Data for this exercise
[Start of section]

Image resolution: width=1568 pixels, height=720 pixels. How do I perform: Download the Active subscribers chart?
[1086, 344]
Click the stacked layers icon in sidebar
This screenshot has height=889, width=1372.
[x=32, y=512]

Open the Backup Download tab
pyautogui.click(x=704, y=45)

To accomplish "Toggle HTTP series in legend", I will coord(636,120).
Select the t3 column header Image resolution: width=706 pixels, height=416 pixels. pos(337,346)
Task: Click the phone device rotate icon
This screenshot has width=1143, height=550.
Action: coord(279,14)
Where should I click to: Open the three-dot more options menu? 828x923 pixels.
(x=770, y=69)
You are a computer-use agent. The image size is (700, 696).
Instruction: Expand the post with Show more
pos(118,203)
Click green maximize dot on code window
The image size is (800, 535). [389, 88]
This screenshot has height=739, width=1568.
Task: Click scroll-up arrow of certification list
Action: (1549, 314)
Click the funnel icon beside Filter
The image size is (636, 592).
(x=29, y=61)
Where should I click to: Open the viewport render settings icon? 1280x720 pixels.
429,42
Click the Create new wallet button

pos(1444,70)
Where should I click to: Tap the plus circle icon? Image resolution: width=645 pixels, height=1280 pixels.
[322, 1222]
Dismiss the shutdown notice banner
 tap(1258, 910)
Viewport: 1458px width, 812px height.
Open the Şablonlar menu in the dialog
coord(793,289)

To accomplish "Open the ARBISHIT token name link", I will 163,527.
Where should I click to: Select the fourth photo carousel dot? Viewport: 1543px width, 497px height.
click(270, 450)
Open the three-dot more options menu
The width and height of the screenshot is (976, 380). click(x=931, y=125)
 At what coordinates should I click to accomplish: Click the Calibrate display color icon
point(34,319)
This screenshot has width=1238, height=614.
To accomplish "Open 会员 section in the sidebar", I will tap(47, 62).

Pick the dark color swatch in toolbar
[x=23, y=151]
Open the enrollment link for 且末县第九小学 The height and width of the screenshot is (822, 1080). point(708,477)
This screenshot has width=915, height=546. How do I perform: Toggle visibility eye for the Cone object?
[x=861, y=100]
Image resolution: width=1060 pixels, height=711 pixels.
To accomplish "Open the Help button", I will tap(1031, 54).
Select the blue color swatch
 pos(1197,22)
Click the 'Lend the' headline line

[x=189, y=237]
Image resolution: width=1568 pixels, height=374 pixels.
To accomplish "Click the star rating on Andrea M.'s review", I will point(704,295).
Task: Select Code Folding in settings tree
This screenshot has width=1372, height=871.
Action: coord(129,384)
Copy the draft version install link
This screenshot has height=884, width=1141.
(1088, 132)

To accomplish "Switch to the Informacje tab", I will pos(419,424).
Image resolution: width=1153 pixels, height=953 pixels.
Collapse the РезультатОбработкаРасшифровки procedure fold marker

[End of section]

What is being asked
Would you write the material out again, exactly as given above?

Answer box
Image resolution: width=1568 pixels, height=720 pixels. How do I perform: Download the Active subscribers chart?
[1086, 344]
Click the stacked layers icon in sidebar
This screenshot has height=889, width=1372.
[x=32, y=512]

Open the Backup Download tab
pyautogui.click(x=704, y=45)

To accomplish "Toggle HTTP series in legend", I will coord(636,120).
Select the t3 column header Image resolution: width=706 pixels, height=416 pixels. pos(337,346)
Task: Click the phone device rotate icon
This screenshot has width=1143, height=550.
Action: coord(279,14)
Where should I click to: Open the three-dot more options menu? 828x923 pixels.
(x=770, y=69)
You are a computer-use agent. The image size is (700, 696).
Instruction: Expand the post with Show more
pos(118,203)
Click green maximize dot on code window
The image size is (800, 535). [389, 88]
This screenshot has height=739, width=1568.
Task: Click scroll-up arrow of certification list
Action: (1549, 314)
Click the funnel icon beside Filter
The image size is (636, 592).
(x=29, y=61)
Where should I click to: Open the viewport render settings icon? 1280x720 pixels.
429,42
Click the Create new wallet button

pos(1444,70)
Where should I click to: Tap the plus circle icon? Image resolution: width=645 pixels, height=1280 pixels.
[322, 1222]
Dismiss the shutdown notice banner
 tap(1258, 910)
Viewport: 1458px width, 812px height.
Open the Şablonlar menu in the dialog
coord(793,289)

To accomplish "Open the ARBISHIT token name link", I will 163,527.
Where should I click to: Select the fourth photo carousel dot? Viewport: 1543px width, 497px height.
click(270, 450)
Open the three-dot more options menu
The width and height of the screenshot is (976, 380). click(x=931, y=125)
 At what coordinates should I click to accomplish: Click the Calibrate display color icon
point(34,319)
This screenshot has width=1238, height=614.
To accomplish "Open 会员 section in the sidebar", I will tap(47, 62).

Pick the dark color swatch in toolbar
[x=23, y=151]
Open the enrollment link for 且末县第九小学 The height and width of the screenshot is (822, 1080). point(708,477)
This screenshot has width=915, height=546. How do I perform: Toggle visibility eye for the Cone object?
[x=861, y=100]
Image resolution: width=1060 pixels, height=711 pixels.
To accomplish "Open the Help button", I will tap(1031, 54).
Select the blue color swatch
 pos(1197,22)
Click the 'Lend the' headline line

[x=189, y=237]
Image resolution: width=1568 pixels, height=374 pixels.
To accomplish "Click the star rating on Andrea M.'s review", I will point(704,295).
Task: Select Code Folding in settings tree
This screenshot has width=1372, height=871.
Action: coord(129,384)
Copy the draft version install link
This screenshot has height=884, width=1141.
(1088, 132)

To accomplish "Switch to the Informacje tab", I will pos(419,424).
Image resolution: width=1153 pixels, height=953 pixels.
Collapse the РезультатОбработкаРасшифровки procedure fold marker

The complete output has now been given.